▸ **Goals**
**a.** From the blog post on the word "rave," return the passage from "In 1967 it became" to "of thin air.", copied word for word.
**b.** Answer these from the blog post on the word "rave":
(i) Who was known as "the King of the Ravers"?
(ii) What address does the post give for the building that housed the West End Jazz Club?
(iii) In what year was the sense "talk enthusiastically about" first recorded?

▸ **Text shown**

————————

Monday, February 8, 2021

rave before rave

 1982 



earlier 















earlier still




earlier even than that 




the same year (1967)



also 




Around the same time, but also earlier



That's the Yardbirds  innit - well of course they had the album with "rave" in the title



1965



But even earlier than that - rave was a buzzword on the trad jazz scene - all night raves, ravers, raving

pix of a "rave" on Eel Pie Island in August 1960




(via Another Nickel In the Machine


According to George Melly, the term was coined by trad jazzer Mick Mulligan and his agent Jim Godbolt: 

"Famous more for his Rabelaisian lifestyle than for the traditional jazz he played, Mick Mulligan was known as “the King of the Ravers”. The term “to rave”, meaning to party to excess, was coined by Mulligan and his agent Jim Godbolt, and slid into national usage."

According to Shady Old Lady blog, the term has a precise locus in space, if not pinnable down in time: 

Location: 44 Gerrard Street, Soho, London

Description: This building, now at the centre of chinatown, has a startling musical history.

After World War 2, it housed the West End Jazz Club run by George Melly and the trumpeter Mick Mulligan. It was here that the first all night raves were held and also where the term was actually coined by Mulligan. Melly said:

At seven a.m. the band played its final number and we'd all crawl up out of the sweat-scented cellar into the empty streets of a Sunday morning in the West End. Hysterical with lack of sleep, accompanied by a plump art student, her pale cheeks smeared with the night's mascara, I'd catch the Chelsea bus and try to read the Observer through prickling red eyeballs as we swayed along Piccadilly, down Sloane Street, and into the King's Road. Then a bath, one of those delirious fucks that only happen on the edge of complete fatigue, and a long sleep until it was time to get up and face the journey to Cook's Ferry or whatever jazz club we were playing that evening.

In 1967 it became Happening 44, Jack Braceland's (a pioneering light show artist) a trendy psychedelic club. Pink Floyd, Fairport Convention and Soft Machine played here, but amazingly it closed down barely 4 months later."

I doubt though that Mulligan & Co plucked the word and its connotations out of thin air. 


And indeed the etymology of the word is as follows:

rave (v.)

early 14c., "to show signs of madness or delirium," from Old French raver, variant of resver "to dream; wander here and there, prowl; behave madly, be crazy," of unknown origin (compare reverie). The identical (in form) verb meaning "to wander, stray, rove" first appeared c. 1300 in Scottish and northern dialect, and is probably from an unrelated Scandinavian word (such as Icelandic rafa). Sense of "talk enthusiastically about" first recorded 1704.


other meanings: 

verb

To speak wildly, irrationally, or incoherently.

To move with great violence or intensity: The storm raved along the coast.

To speak or write with wild enthusiasm: Critics raved about the new play.

To utter or express in a frenzied or unrestrained manner.

————————

Pointing records for text and elements:
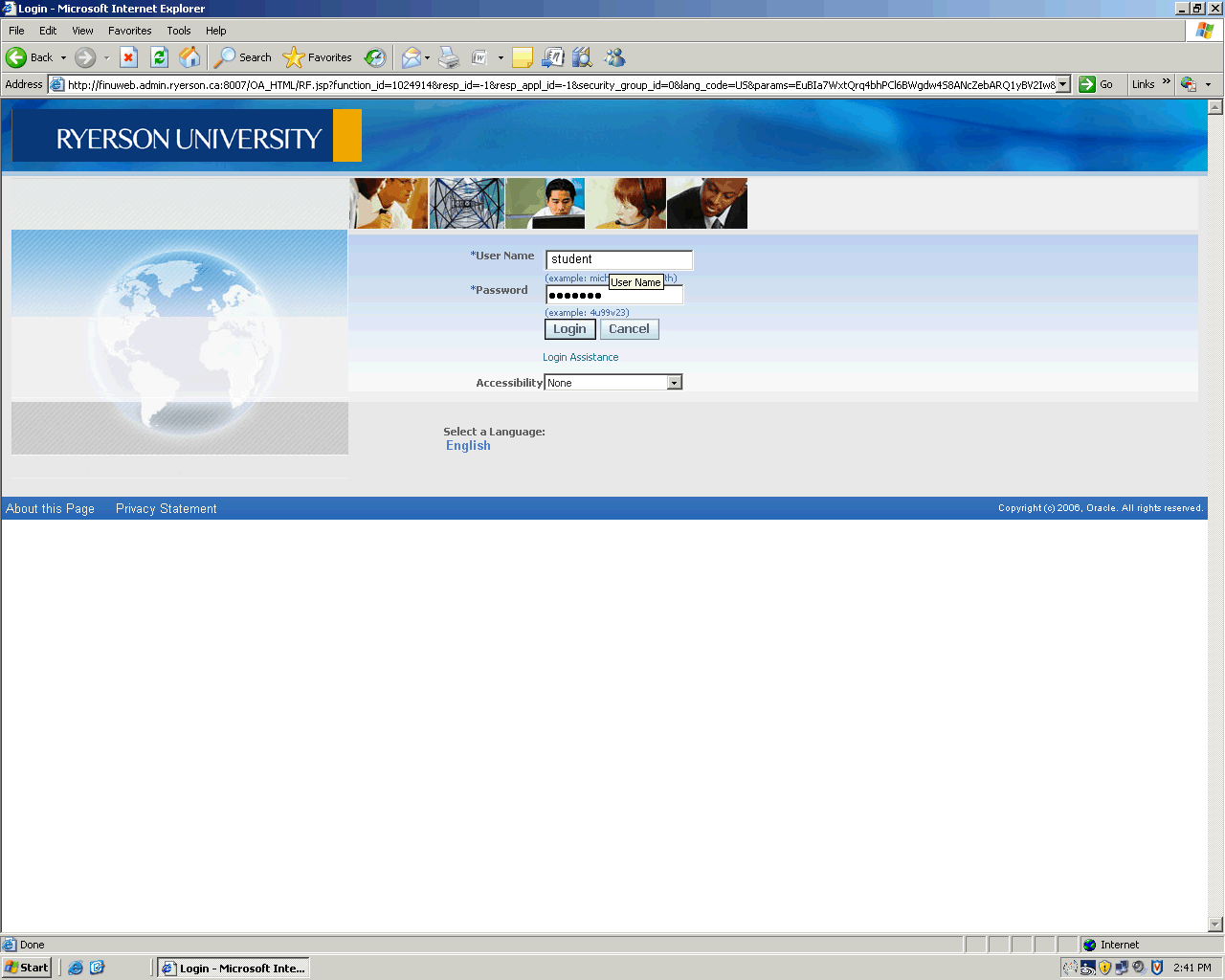The image size is (1225, 980).
Task: Click the Cancel button
Action: [629, 329]
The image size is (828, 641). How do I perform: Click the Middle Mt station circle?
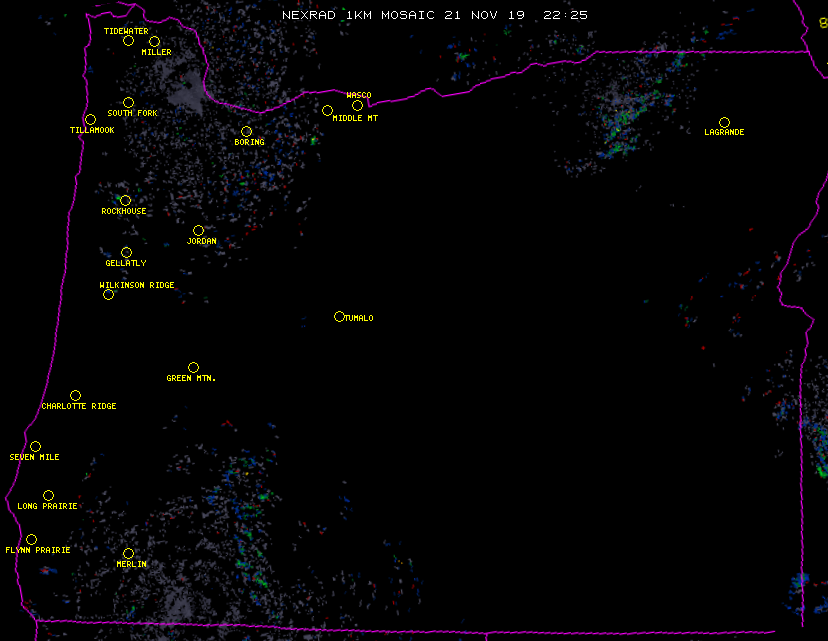coord(327,111)
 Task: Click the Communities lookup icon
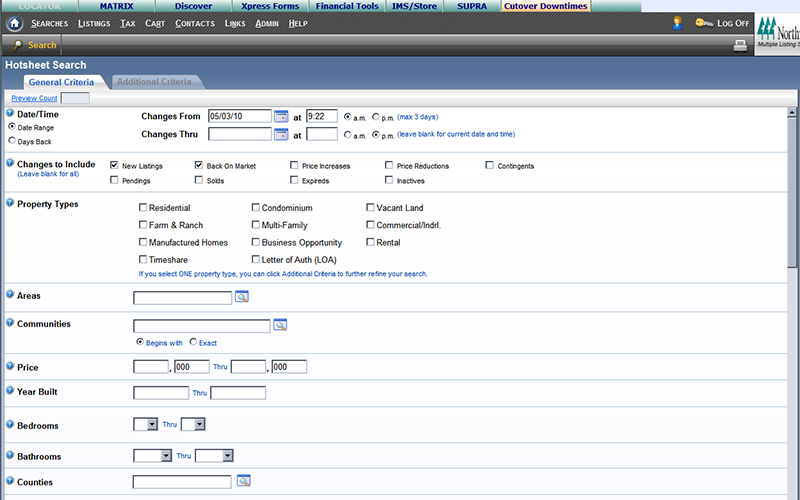[x=280, y=325]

————————

▸ **Worked solutions**
**a.**
In 1967 it became Happening 44, Jack Braceland's (a pioneering light show artist) a trendy psychedelic club. Pink Floyd, Fairport Convention and Soft Machine played here, but amazingly it closed down barely 4 months later."

I doubt though that Mulligan & Co plucked the word and its connotations out of thin air.

**b.**
(i) Mick Mulligan
(ii) 44 Gerrard Street, Soho, London
(iii) 1704